Records from a data collection:
- - -

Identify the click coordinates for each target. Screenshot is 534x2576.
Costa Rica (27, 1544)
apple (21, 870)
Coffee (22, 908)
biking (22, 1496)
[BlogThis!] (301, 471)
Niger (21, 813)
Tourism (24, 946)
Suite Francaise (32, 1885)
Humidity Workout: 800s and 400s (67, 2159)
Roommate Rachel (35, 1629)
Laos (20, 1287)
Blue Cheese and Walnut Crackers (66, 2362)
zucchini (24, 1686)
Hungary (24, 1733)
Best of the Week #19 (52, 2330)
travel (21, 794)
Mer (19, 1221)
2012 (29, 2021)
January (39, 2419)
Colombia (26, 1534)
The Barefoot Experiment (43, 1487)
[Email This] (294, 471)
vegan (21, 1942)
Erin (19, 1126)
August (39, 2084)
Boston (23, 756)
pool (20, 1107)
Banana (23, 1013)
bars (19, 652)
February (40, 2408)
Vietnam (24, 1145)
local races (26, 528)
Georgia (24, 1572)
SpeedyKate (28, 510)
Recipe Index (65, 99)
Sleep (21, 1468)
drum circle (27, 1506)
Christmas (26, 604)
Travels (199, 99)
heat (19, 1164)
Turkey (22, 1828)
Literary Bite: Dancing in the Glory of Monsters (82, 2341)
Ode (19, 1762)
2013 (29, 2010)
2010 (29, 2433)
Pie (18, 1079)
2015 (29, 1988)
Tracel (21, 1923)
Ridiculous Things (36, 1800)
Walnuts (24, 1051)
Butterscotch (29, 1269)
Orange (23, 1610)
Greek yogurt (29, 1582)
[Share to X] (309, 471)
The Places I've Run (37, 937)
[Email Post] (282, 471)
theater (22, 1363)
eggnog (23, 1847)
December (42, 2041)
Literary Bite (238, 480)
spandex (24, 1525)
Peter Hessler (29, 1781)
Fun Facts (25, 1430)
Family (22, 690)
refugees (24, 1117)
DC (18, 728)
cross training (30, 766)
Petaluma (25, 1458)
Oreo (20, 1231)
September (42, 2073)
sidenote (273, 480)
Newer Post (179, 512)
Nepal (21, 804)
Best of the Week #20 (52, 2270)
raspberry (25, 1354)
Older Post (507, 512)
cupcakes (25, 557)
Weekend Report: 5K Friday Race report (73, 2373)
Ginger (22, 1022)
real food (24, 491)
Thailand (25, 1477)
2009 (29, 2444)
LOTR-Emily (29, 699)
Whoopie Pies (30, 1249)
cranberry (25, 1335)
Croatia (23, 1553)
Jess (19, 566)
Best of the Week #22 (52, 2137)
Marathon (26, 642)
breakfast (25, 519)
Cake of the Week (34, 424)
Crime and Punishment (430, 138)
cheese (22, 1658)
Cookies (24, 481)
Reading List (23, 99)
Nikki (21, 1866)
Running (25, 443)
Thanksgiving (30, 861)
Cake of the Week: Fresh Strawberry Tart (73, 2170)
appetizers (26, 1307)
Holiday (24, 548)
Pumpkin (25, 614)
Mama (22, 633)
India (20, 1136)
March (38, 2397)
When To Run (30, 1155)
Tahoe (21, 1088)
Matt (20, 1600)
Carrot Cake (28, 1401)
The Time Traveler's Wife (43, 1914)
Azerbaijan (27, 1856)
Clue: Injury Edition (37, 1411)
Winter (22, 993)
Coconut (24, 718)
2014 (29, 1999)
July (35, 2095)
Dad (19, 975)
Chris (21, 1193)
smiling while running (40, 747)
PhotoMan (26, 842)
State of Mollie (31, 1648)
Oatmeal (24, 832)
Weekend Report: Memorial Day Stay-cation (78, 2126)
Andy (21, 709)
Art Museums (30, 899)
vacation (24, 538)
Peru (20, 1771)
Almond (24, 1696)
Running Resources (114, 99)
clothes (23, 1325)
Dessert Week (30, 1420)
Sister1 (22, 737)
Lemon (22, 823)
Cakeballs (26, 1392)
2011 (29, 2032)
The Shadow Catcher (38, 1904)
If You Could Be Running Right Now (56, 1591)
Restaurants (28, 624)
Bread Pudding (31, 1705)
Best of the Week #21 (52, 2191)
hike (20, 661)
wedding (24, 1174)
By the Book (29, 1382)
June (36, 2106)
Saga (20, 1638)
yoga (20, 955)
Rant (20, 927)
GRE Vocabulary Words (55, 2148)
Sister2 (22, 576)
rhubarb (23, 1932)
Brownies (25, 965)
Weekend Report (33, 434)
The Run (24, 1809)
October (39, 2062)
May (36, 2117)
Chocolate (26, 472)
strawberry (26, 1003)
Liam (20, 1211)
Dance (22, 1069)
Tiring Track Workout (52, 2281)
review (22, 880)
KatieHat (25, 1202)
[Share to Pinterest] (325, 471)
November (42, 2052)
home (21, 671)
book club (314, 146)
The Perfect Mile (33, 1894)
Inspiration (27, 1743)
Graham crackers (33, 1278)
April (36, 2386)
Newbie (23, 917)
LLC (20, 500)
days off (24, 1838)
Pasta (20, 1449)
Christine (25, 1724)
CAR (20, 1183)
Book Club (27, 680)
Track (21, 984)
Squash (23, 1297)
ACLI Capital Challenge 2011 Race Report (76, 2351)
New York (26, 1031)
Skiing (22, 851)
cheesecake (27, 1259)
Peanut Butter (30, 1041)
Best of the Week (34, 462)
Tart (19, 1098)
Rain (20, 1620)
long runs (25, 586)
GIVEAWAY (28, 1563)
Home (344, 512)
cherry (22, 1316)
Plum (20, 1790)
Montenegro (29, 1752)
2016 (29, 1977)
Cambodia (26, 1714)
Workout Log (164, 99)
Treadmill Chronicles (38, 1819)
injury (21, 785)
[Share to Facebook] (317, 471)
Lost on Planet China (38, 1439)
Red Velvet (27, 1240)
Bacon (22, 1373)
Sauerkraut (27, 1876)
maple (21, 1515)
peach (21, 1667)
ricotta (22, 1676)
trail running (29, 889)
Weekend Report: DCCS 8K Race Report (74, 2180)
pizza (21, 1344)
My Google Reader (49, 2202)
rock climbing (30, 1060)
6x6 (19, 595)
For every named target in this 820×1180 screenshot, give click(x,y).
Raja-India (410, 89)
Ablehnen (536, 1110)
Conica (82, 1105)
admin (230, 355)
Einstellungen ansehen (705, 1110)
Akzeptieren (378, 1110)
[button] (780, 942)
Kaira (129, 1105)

- - -

EXERCISE INSTRUCTIONS
Search the entries for "Bite" and copy out each line that has it.

THE ANSWER
Literary Bite: Dancing in the Glory of Monsters (82, 2341)
Literary Bite (238, 480)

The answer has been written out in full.